One question still remains, the bundle vs. element life-cycle is
relevant only for cases where processing of element X can affect
processing of element Y later in the same bundle. Once this influence is
rules out (i.e. no caching), this information can result in runner
optimization that yields better performance. Should we consider
propagate this information from user code to the runner?
[1] https://github.com/apache/beam/issues/28649
[2] https://github.com/apache/beam/issues/28650
On 9/25/23 18:31, Reuven Lax via dev wrote:
On Mon, Sep 25, 2023 at 6:19 AM Jan Lukavský <je...@seznam.cz> wrote:
On 9/23/23 18:16, Reuven Lax via dev wrote:
Two separate things here:
1. Yes, a watermark can update in the middle of a bundle.
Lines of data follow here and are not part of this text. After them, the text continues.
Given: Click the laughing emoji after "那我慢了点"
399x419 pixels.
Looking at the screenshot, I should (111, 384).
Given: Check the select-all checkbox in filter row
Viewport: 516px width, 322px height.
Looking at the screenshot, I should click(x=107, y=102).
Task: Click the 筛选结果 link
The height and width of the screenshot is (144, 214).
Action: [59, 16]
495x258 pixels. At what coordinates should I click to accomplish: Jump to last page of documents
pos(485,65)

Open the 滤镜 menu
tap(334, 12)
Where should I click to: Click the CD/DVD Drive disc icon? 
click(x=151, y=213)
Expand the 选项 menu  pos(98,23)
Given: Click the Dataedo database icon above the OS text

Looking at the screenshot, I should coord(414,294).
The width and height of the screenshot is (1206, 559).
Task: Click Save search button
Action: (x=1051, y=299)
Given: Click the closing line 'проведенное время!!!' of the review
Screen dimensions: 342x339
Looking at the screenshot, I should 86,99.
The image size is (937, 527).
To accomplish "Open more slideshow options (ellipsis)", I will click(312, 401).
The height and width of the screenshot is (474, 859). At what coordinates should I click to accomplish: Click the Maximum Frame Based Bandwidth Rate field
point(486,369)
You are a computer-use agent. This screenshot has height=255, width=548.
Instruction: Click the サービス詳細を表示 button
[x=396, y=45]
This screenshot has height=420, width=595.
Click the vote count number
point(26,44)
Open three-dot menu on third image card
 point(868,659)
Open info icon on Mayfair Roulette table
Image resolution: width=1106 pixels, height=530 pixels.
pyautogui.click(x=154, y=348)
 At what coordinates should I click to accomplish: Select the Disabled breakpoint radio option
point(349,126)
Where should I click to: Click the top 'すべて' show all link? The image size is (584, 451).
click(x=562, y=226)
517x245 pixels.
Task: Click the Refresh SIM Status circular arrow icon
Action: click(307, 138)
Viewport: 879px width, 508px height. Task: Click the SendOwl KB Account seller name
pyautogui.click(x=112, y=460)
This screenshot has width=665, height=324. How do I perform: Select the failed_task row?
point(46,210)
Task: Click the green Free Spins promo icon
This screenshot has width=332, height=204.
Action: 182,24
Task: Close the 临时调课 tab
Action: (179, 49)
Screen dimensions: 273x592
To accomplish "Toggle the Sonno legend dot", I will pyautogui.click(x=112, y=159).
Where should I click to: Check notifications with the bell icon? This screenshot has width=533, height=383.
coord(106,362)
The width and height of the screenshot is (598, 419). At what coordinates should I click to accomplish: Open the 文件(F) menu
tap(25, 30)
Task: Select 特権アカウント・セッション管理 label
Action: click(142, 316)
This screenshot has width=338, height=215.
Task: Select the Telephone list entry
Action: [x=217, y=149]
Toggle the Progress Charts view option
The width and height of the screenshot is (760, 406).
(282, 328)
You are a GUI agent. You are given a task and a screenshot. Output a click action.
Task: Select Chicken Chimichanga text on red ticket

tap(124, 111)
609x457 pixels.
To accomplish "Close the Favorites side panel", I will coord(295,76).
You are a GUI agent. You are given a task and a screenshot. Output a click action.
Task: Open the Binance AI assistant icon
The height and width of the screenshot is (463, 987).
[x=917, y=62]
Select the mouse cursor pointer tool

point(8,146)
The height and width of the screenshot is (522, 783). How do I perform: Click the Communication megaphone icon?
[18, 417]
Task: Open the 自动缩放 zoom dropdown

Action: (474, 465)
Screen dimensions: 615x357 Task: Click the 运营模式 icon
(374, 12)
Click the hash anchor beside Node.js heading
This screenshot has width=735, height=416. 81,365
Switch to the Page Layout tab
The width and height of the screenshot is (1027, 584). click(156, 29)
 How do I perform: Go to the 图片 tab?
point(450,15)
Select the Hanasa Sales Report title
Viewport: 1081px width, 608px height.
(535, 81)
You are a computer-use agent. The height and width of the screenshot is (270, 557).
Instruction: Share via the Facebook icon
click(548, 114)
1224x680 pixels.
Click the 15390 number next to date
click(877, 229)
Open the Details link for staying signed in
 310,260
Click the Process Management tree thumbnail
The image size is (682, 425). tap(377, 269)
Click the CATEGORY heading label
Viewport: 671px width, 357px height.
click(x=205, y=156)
2. The records in the bundle themselves will prevent the
watermark from updating as they are still in flight until after
finish bundle. Therefore simply caching the records should always
be watermark safe, regardless of the runner. You will only run
into problems if you try and move timestamps "backwards" - which
is why Beam strongly discourages this.
This is not aligned with FlinkRunner's implementation. And I
actually think it is not aligned conceptually. As mentioned,
Flink does not have the concept of bundles at all. It achieves
fault tolerance via checkpointing, essentially checkpoint barrier
flowing from sources to sinks, safely snapshotting state of each
operator on the way. Bundles are implemented as a somewhat
arbitrary set of elements between two consecutive checkpoints
(there can be multiple bundles between checkpoints). A bundle is
'committed' (i.e. persistently stored and guaranteed not to retry)
only after the checkpoint barrier passes over the elements in the
bundle (every bundle is finished at the very latest exactly before
a checkpoint). But watermark propagation and bundle finalization
is completely unrelated. This might be a bug in the runner, but
requiring checkpoint for watermark propagation will introduce
insane delays between processing time and watermarks, every
executable stage will delay watermark propagation until a
checkpoint (which is typically the order of seconds). This delay
would add up after each stage.
It's not bundles that hold up processing, rather it is elements, and
elements are not considered "processed" until FinishBundle.
You are right about Flink. In many cases this is fine - if Flink rolls
back to the last checkpoint, the watermark will also roll back, and
everything stays consistent. So in general, one does not need to wait
for checkpoints for watermark propagation.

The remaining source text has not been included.